━━━━━ Supplied records ━━━━━

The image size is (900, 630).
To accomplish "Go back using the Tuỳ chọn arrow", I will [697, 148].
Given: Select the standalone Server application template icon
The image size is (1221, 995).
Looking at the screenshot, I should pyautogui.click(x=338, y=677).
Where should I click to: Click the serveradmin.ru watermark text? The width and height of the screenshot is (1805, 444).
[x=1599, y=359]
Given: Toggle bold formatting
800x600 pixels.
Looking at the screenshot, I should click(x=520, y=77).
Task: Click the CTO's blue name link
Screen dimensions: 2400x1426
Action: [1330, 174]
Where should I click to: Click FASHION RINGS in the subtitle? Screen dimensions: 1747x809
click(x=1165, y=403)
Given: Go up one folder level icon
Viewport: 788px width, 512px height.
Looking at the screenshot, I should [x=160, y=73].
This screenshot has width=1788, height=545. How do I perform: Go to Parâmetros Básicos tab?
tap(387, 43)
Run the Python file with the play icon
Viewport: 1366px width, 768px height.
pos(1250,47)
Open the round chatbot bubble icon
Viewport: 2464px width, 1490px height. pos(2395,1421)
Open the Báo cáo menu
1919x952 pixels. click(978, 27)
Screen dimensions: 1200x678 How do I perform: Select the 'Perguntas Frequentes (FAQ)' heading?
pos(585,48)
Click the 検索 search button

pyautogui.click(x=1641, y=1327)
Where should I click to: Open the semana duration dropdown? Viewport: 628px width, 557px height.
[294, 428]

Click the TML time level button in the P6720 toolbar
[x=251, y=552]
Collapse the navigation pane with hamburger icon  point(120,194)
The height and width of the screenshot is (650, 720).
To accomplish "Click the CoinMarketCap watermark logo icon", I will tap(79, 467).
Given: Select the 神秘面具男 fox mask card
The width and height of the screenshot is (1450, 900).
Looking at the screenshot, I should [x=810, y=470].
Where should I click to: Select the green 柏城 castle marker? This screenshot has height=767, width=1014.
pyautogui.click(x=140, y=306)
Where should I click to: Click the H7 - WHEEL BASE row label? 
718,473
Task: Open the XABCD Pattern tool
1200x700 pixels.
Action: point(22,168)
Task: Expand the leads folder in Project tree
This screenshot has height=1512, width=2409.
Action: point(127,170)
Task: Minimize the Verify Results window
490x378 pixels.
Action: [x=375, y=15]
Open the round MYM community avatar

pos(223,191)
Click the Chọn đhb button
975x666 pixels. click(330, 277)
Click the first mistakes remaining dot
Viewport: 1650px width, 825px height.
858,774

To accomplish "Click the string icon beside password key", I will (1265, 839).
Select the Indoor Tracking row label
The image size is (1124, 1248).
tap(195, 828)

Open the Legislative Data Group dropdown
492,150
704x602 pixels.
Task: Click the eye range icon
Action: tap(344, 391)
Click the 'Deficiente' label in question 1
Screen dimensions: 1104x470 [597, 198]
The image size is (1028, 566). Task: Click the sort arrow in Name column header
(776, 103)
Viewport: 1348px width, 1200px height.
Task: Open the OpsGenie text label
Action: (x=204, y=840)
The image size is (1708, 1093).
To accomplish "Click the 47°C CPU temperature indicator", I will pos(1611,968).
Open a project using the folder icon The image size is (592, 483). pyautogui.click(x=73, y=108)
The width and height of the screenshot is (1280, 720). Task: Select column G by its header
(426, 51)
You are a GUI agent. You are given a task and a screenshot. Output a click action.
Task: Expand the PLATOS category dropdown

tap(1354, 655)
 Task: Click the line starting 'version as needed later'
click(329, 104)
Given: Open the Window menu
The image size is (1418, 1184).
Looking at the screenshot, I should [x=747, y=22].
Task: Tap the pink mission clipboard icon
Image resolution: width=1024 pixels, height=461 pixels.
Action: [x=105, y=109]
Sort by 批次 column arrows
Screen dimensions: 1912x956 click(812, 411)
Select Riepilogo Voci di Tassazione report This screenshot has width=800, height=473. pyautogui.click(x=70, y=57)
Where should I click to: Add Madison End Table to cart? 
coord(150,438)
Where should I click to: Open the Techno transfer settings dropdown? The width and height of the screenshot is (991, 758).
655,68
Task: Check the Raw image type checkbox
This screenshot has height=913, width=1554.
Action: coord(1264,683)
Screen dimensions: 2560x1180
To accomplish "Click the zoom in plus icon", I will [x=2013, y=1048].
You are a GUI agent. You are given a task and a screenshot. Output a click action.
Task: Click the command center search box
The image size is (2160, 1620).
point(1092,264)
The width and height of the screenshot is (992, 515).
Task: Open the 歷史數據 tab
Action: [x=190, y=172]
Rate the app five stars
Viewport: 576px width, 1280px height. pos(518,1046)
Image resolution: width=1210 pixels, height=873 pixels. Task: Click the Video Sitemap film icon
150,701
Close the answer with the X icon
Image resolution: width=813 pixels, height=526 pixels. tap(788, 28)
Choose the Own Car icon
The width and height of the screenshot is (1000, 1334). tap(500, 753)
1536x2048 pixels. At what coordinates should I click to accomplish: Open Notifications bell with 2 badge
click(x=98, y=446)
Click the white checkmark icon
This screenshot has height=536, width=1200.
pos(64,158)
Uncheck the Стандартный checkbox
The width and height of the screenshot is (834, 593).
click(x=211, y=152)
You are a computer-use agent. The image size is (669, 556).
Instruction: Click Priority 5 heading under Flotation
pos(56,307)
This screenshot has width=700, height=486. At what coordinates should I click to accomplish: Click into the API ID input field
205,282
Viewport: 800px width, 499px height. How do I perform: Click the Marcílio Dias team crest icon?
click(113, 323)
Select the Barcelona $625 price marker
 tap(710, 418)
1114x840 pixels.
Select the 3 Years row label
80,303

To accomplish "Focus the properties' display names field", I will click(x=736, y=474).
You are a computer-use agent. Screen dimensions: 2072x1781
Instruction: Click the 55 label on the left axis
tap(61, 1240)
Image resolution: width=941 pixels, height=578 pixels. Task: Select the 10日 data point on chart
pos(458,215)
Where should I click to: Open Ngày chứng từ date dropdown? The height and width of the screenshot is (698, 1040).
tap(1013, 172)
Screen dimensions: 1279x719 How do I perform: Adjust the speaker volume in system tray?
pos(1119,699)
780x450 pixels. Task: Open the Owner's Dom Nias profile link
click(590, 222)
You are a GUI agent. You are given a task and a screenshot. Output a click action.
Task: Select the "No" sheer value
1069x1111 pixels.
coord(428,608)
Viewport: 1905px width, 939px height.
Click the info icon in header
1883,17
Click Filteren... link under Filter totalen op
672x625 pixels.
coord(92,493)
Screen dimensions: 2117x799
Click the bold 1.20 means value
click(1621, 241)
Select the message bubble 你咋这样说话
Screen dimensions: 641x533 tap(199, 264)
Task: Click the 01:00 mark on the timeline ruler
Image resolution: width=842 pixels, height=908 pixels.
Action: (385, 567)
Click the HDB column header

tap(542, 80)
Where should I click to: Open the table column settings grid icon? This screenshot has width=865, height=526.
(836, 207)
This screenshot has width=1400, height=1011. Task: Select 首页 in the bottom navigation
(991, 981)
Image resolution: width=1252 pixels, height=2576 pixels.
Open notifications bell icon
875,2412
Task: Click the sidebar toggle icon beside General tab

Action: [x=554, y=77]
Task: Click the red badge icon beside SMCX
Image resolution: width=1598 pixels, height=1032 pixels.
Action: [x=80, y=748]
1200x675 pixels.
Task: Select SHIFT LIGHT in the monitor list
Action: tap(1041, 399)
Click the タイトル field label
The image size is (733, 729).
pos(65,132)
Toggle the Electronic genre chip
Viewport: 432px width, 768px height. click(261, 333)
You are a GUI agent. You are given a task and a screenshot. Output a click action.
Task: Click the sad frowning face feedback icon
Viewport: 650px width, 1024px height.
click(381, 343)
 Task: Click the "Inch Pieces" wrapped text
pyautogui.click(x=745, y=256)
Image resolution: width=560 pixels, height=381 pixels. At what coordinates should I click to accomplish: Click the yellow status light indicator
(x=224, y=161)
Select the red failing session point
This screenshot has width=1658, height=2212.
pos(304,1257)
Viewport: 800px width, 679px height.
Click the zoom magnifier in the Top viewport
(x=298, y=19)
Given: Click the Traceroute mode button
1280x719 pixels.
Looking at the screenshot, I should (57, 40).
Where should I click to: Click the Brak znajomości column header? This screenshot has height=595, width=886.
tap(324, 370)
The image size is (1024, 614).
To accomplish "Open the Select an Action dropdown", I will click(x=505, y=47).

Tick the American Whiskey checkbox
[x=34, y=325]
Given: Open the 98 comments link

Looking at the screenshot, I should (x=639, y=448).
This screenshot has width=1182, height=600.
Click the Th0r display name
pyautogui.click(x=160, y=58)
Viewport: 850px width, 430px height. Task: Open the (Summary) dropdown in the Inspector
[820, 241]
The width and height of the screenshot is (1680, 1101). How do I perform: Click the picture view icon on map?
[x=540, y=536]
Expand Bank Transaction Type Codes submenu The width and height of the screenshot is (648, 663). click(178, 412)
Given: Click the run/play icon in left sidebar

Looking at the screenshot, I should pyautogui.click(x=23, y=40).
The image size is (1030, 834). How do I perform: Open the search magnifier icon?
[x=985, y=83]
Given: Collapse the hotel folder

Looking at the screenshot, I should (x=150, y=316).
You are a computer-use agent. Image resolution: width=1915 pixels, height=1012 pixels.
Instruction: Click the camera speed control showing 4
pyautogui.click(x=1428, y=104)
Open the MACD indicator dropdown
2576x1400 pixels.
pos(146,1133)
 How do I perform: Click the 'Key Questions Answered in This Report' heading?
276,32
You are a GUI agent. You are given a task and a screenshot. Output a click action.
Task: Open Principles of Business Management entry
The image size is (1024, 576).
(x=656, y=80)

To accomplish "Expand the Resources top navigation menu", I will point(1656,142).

━━━━━

Given task: Copy out the listing above, everything from its first line down to the line containing "pyautogui.click(x=1641, y=1327)". Include both of those lines.

Exercise response:
The image size is (900, 630).
To accomplish "Go back using the Tuỳ chọn arrow", I will [697, 148].
Given: Select the standalone Server application template icon
The image size is (1221, 995).
Looking at the screenshot, I should pyautogui.click(x=338, y=677).
Where should I click to: Click the serveradmin.ru watermark text? The width and height of the screenshot is (1805, 444).
[x=1599, y=359]
Given: Toggle bold formatting
800x600 pixels.
Looking at the screenshot, I should click(x=520, y=77).
Task: Click the CTO's blue name link
Screen dimensions: 2400x1426
Action: [1330, 174]
Where should I click to: Click FASHION RINGS in the subtitle? Screen dimensions: 1747x809
click(x=1165, y=403)
Given: Go up one folder level icon
Viewport: 788px width, 512px height.
Looking at the screenshot, I should [x=160, y=73].
This screenshot has width=1788, height=545. How do I perform: Go to Parâmetros Básicos tab?
tap(387, 43)
Run the Python file with the play icon
Viewport: 1366px width, 768px height.
pos(1250,47)
Open the round chatbot bubble icon
Viewport: 2464px width, 1490px height. pos(2395,1421)
Open the Báo cáo menu
1919x952 pixels. click(978, 27)
Screen dimensions: 1200x678 How do I perform: Select the 'Perguntas Frequentes (FAQ)' heading?
pos(585,48)
Click the 検索 search button

pyautogui.click(x=1641, y=1327)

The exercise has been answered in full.